Originally created 06/17/04

Oracle remains on earnings upswing as it hunts for takeovers



SAN FRANCISCO -- Oracle Corp. continues to fatten its profits as corporate America regains its technology appetite, but the software giant remains hungry for an even larger slice of the action.

The Redwood Shores-based company registered its sixth consecutive quarter of double-digit earnings growth Tuesday, reporting a profit of $990 million, or 19 cents per share, for the three months ended May 31. That represented a 15 percent improvement from net income of $858 million, or 16 cents per share, at the same time last year.

Quarterly revenue totaled $3.08 billion, a 9 percent gain from $2.83 billion last year. The quarter marked the final three months of Oracle's fiscal year - generally the company's peak sales period.

The earnings were a penny above the mean estimate among analysts surveyed by Thomson First Call.

The quarter wasn't entirely rosy for Oracle as the company faltered in its licensing of business applications software - the computer coding that automates a wide range of administrative tasks. The company's sales in this niche totaled $231 million, a 6 percent decline from $246 million last year.

Shares in Oracle stumbled as well, falling 37 cents, more than 3 percent, to $11.34 in early trading Wednesday on the New York Stock Exchange.

Oracle hopes to set the table for even more robust financial gains by acquiring one of its fiercest rivals, PeopleSoft Inc., and perhaps several other software makers.

"We believe we can absorb PeopleSoft if it comes to pass and it wouldn't be too large of a distraction to keep us ... from doing something else," Oracle Chairman Jeff Henley told reporters Tuesday. Oracle has already offered $7.7 billion for PeopleSoft, and may still launch other multibillion dollar takeover bids during the next year, Henley said.
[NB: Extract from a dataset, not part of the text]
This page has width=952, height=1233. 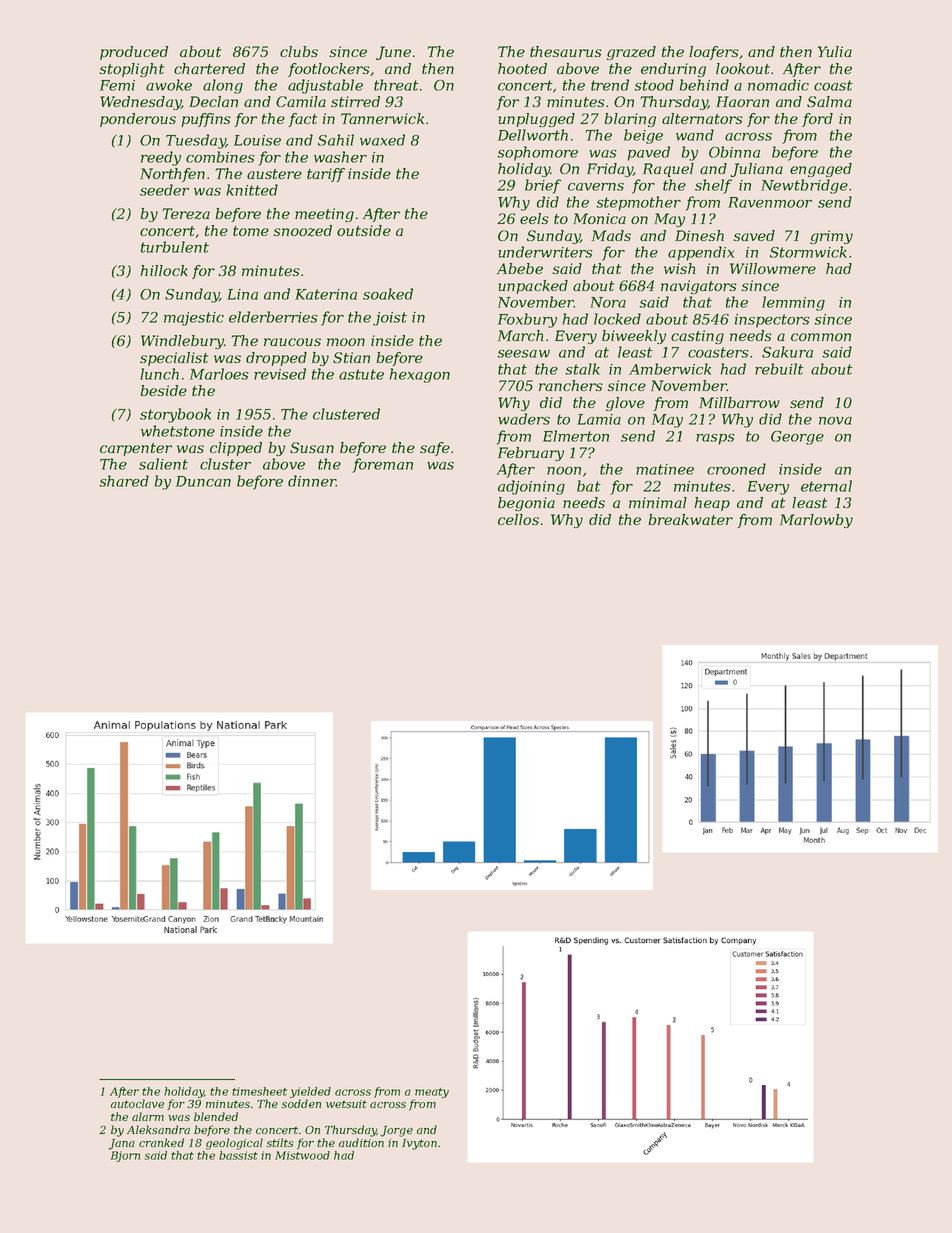 I want to click on Lina, so click(x=242, y=294).
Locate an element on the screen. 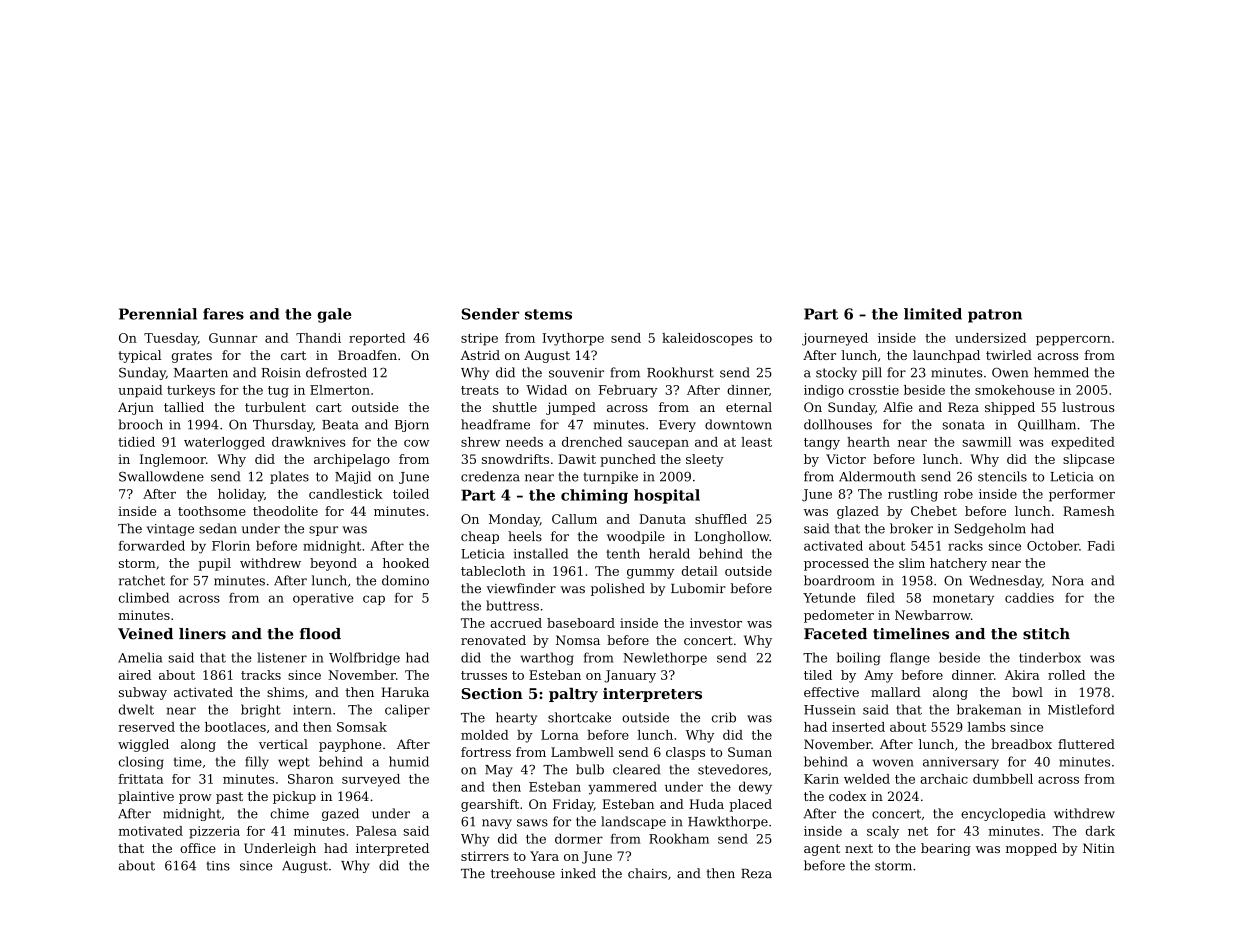 This screenshot has height=952, width=1233. treehouse is located at coordinates (523, 873).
Although Henley declined to identify Oracle's potential targets, industry analysts have listed BEA Systems Inc., Siebel Systems Inc. and Mercury Interactive Corp. as possible prey.

Oracle's takeover desires so far haven't distracted the company from improving its profits on its own, boosted by a gradual recovery in corporate spending after the dot-com implosion of 2000 triggered a devastating tech downturn.

"Clearly, we are benefiting from more business optimism and people starting to spend a little more than they have been," Henley said. "We believe things will continue to show modest improvement in the next year. We don't think this (trend) is over yet."

Oracle is widely regarded as a software industry bellwether because of its size and the timing of its fiscal quarter. The quarter ends a month before most of its major rivals close their books.

The quarter wasn't entirely rosy for Oracle as the company faltered in its licensing of business applications software - the computer coding that automates a wide range of administrative tasks. The company's sales in this niche totaled $231 million, a 6 percent decline from $246 million last year.

With sales of Oracle's main database products still rising, the company's new licenses for all software totaled $1.31 billion, an 11 percent improvement from last year's $1.19 billion.

The latest results continue Oracle's recent earnings upswing. The company's profit has climbed by at least 10 percent in every quarter since the end of 2002.

Despite the better times, Oracle CEO Larry Ellison believes Silicon Valley's boom days are largely over, compelling his company to spend the past year stalking PeopleSoft.

But that proposed deal remains highly uncertain, with the U.S. Department of Justice seeking to block Oracle in monthlong antitrust trial about to enter its seventh day of testimony. The Justice Department, backed by 10 states, alleges an Oracle takeover of PeopleSoft would diminish competition in the business applications software market.

Oracle is digging even deeper into its pockets to try to prove the government wrong. The company had spent about $60 million pursing PeopleSoft through May, Henley said.

Oracle ended May with $6.5 billion in cash, down from $8 billion at the end of February. Henley said Oracle plans to squirrel away more cash in the months ahead to help pay for the company's anticipated shopping spree.

For its full fiscal year, Oracle earned $2.68 billion, or 50 cents per share, on revenue of $10.16 billion. Last year, the company earned $2.31 billion, or 43 cents per share, on revenue of $9.48 billion.